ちょっと短いですが、場つなぎ程度にでも……
孵者・追憶
暖かな橙の光が目の前の少女の胸から発せられる。魂が物質と成り、体は強靭な人形となった瞬間である。
これも幾度となく繰り返し、僕が見てきた光景。彼女の願いを叶え、絶望を集めてもらうための契約だ。
「…さあ、受け取るといい。それが君の新たな運命だ」
「うん!ありがとキュゥべえ!」
「気をつけて欲しい。君はこれから数年。命を賭した戦いに身を投じるのだから」
「それは分かってる。でも、私も叶えたい願いがあったから…それじゃ、またね! えいっ」
ぺた。
契約したばかりの彼女は駆け出して行った。早速変身してソウルジェムを頼りに探っていく光景は、非常に“微笑ましく思う”。……背中の違和感は置いておくとして。
彼女も僕に奇跡を願い、その願いの代償としてエネルギーの回収を手伝ってくれる新しい人員となったわけだ。……前と違って、彼女が真に絶望しても怪物に変ずる事は無いけれども。
「アンリ…君がこの世界を去って早2年だ。結局、一度も会いには来ないね…。
あの家に三人は……すこし、寂しいかな」
空を仰げば、かつて彼が穴をあけたという魔力の名残が、今でも残っている。
そう、彼が『まどか』の願いを受諾し、魔法少女のシステムを変えてから2年の月日が流れていた。
彼が受肉した際に飛び散った肉片が、不思議な『祠』に転じ、魔法少女や世界に散在する『人の負』を回収して『負玉』という怨念が固まった物質を作りだすようになってからというもの。魔法少女は定期で引退し、引退した魔法少女の経験を頼ってアドバイスを貰うというような、いわゆる『一役職』のような形に変じてしまった。
「それにしても、『キュゥべえ』か……。すっかり僕も『この名前』に定着したものだ」
僕らのこの名前も、所詮は貰いものだったのにね。一体いつから、仲間内ではそれぞれの『識別名称』ではなく、『名前』を使い始めたんだろうか。
「……いや、もう『見えない』相手に何を思ってるんだか…………」
僕が感情を持ってから、他の『インキュベーター』には僕の『存在が認知できない』事になっていた。でも、日本の各地で契約を続けるうちに、行方不明になっていた『彼』……
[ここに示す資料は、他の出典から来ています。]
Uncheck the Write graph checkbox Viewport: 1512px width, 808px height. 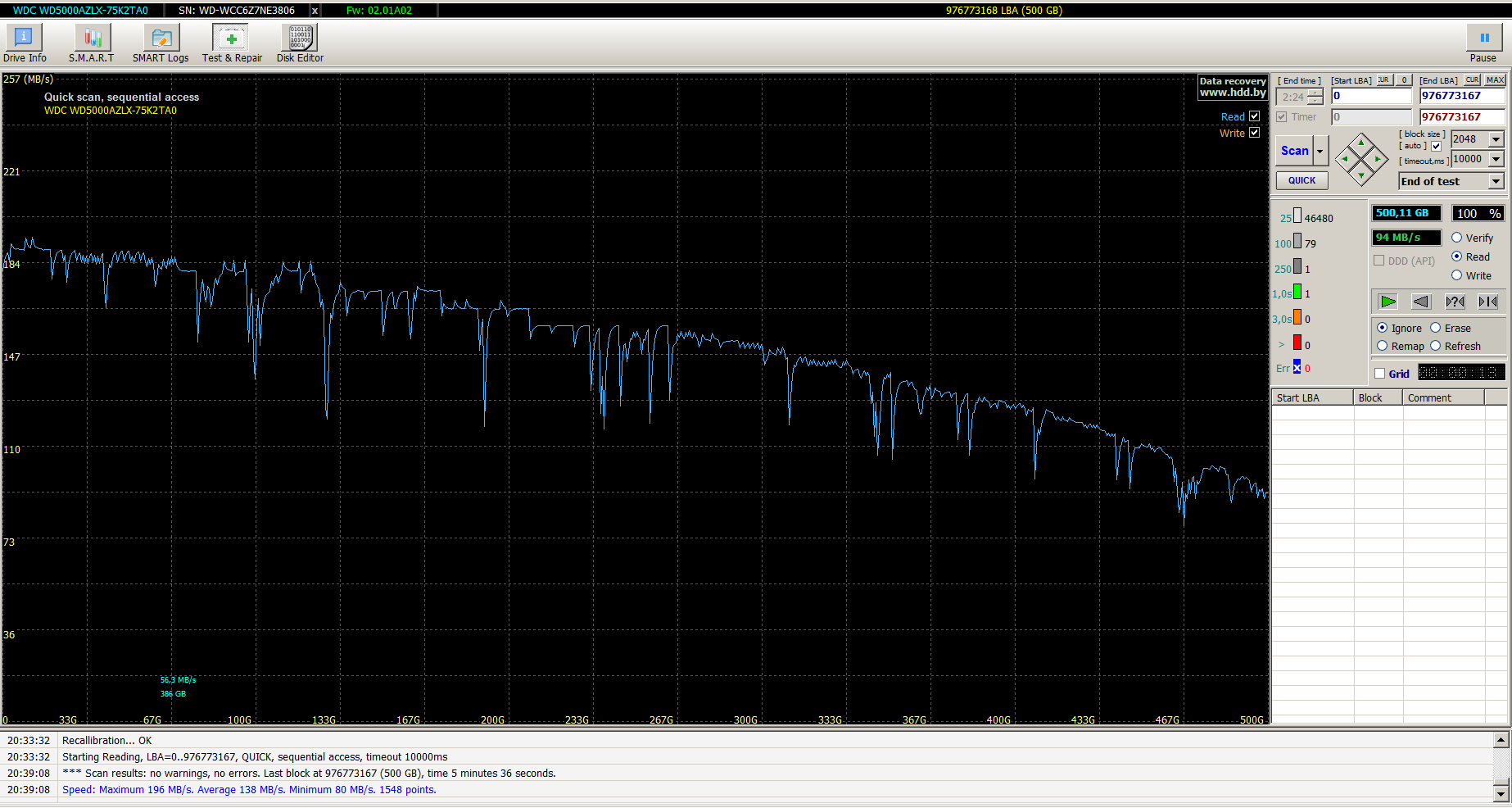1254,133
「イチべえに会ったんだったっけ。彼もすっかり馴染んでたなぁ」
江戸時代を境にロストした個体だ。まさか一つの家の守り神になってるとは思わなかったよ。でも、再会した時に「君は、行方不明になっていたイチべえじゃないか!」なんて、何を思ってたんだろうね、僕は。
そうそう、『イチべえ』の見た目は、僕にクリームを逆さにしたようなふさふさの髭が生えてて、全個体の中で唯一、糸目を有していた。ついでに一人称は『儂』。…ま、その髭が神の使いに見えたのかもしれないね。本人もまんざらではなさそうだったし。
……話がそれたかな。誰が…えーっと
「―――そうだ。『彼女』が僕に名前をくれたんだったかな…」
おや、君は聞いてみたいのかい?
仕方ないな………。じゃ、少し長くなるけどね――――
時は遡り、安土・桃山時代。
豊臣家の『淀殿』の子供に因果を感じて向かっている途中だった。その時に、とりあえず契約できそうな少女がいたから契約を持ちかけてたんだっけ。
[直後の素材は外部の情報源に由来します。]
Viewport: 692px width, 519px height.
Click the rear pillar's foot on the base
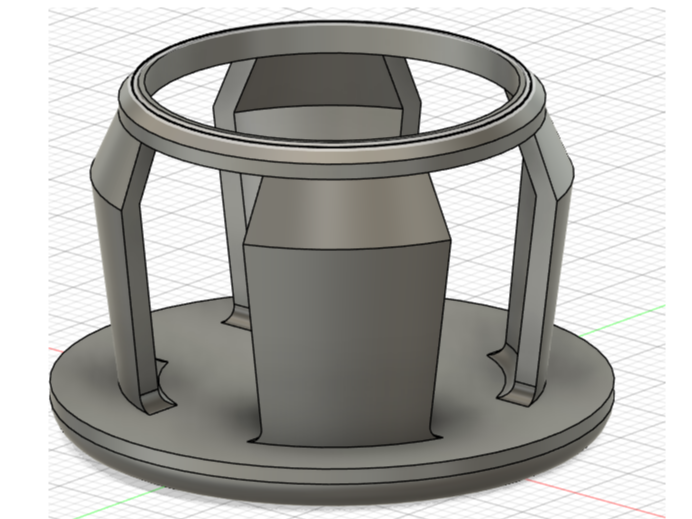tap(237, 320)
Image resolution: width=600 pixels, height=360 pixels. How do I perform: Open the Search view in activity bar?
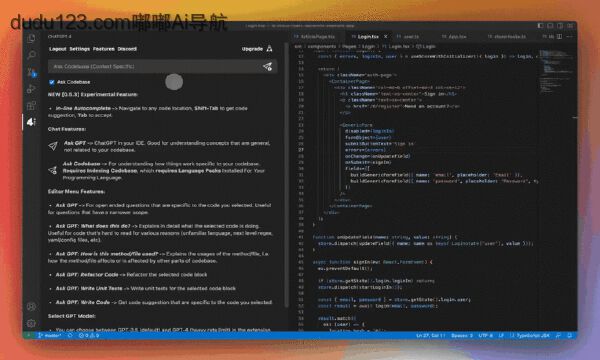pos(31,55)
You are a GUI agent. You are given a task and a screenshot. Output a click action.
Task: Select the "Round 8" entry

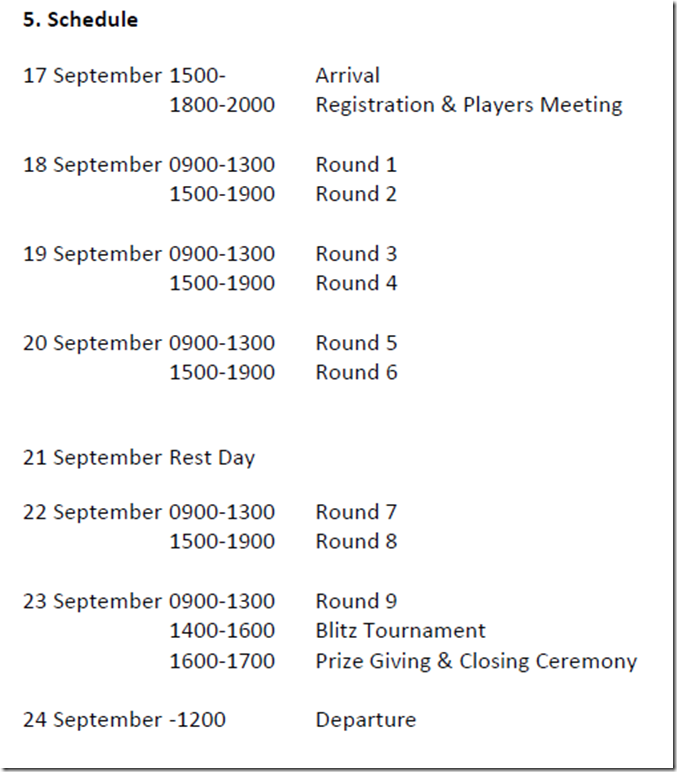(356, 541)
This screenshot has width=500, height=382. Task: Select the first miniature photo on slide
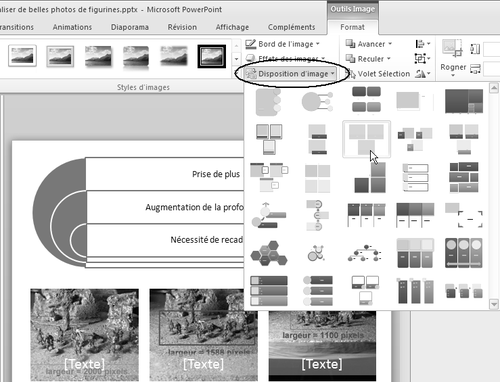coord(84,335)
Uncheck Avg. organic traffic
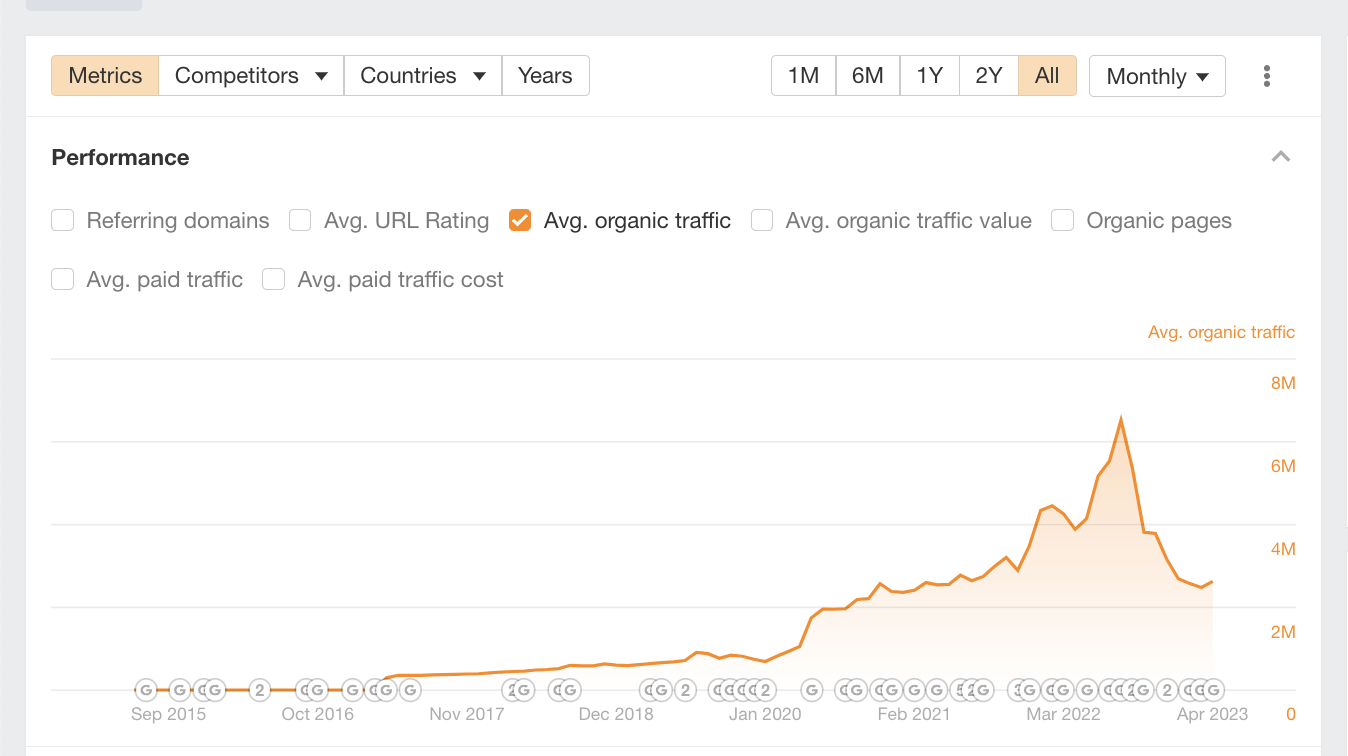1348x756 pixels. [519, 220]
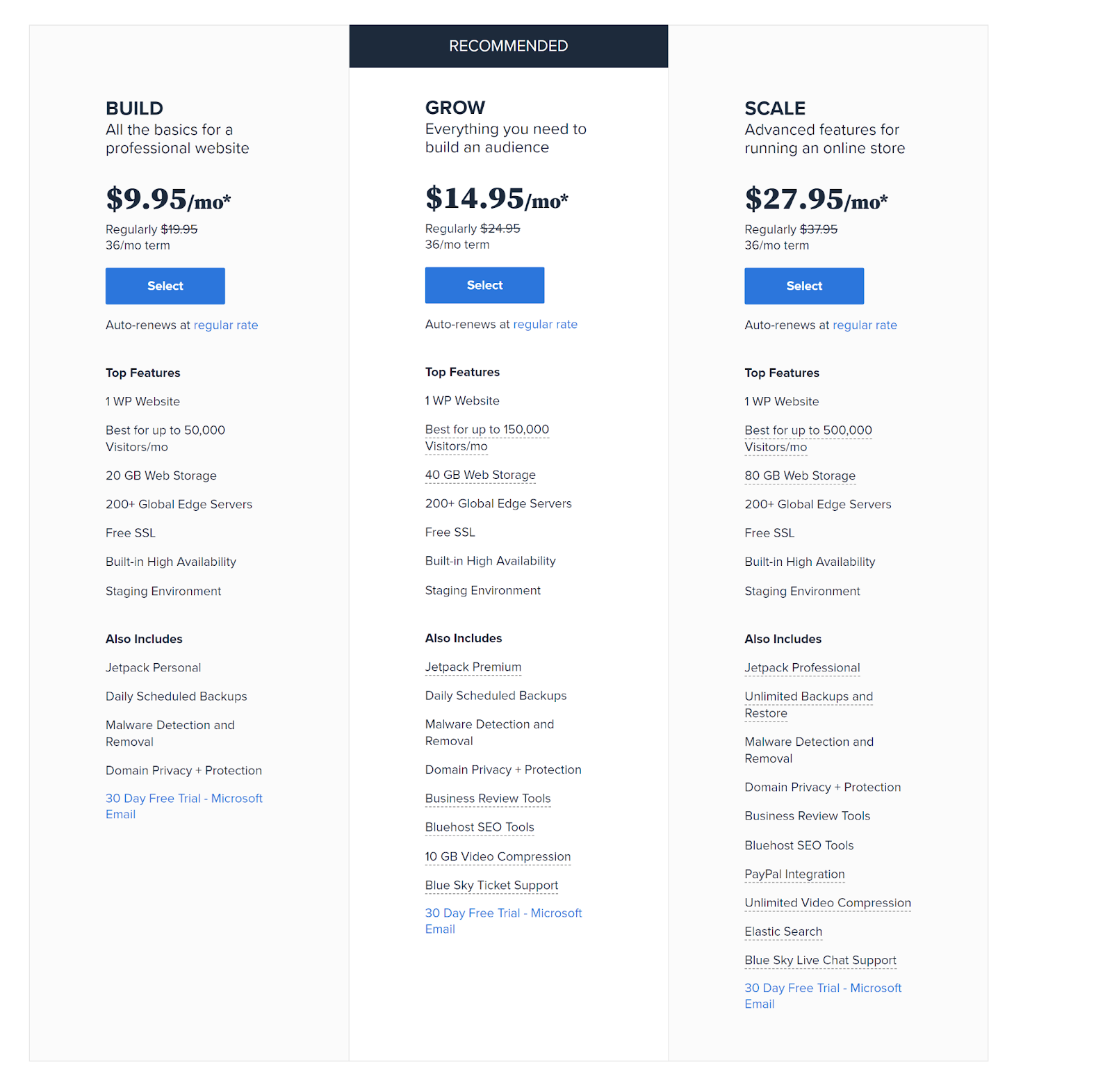Click Jetpack Professional tooltip text

coord(802,667)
「へぇー! すごい、すごいね! ほんとにどんなこともできるの!?」
「うん。だから願いを言ってごらん。その代り、君は他の人には見えない怪物から皆を守らないといけなくなるけどね」
「みんなを守るくらい大丈夫だよ! あ、そういえばあなたはなんていう名前なの? 私はちよだよ!」
「…『名前』かい?生憎、僕らはそんなものは持ち合わせてないけど、識別名称はKDHSOIU」))999&%kod1334787KOGbgfg99999////――――」
「え? え? 長い、長いよ! もう! それなら、あなた達の名前をつけるのが私の願い!」
おそらく、何も考えていなかったんだろう。
おおよそ、なんでも願いを叶えることが出来るというのに、そんなことで契約をしてしまったんだから。だから、おもわず聞き返してしまったんだ。
「そんな事でいいのかい?」
「いいの!」
「……まあ、いいさ。さあ君の願いを言ってごらん」
「それじゃあなたの名前は……えーっとさっき言ってた、うーんと。…あっ!『きゅうきゅうきゅう』……うん! あなたは『キュゥべえ』!! 他の子たちはそれとおんなじ感じの!!」
「単純だね」
ふふふ、あの時はびっくりしたよ。なんて彼女は安直なんだろうって。でも、それで契約は成立してしまった。『名前をつける』なんて安い願いごとだったから、抱える因果の量をほとんど魔力に傾けた彼女は『言霊』に関するエキスパートの魔法少女になっていたな。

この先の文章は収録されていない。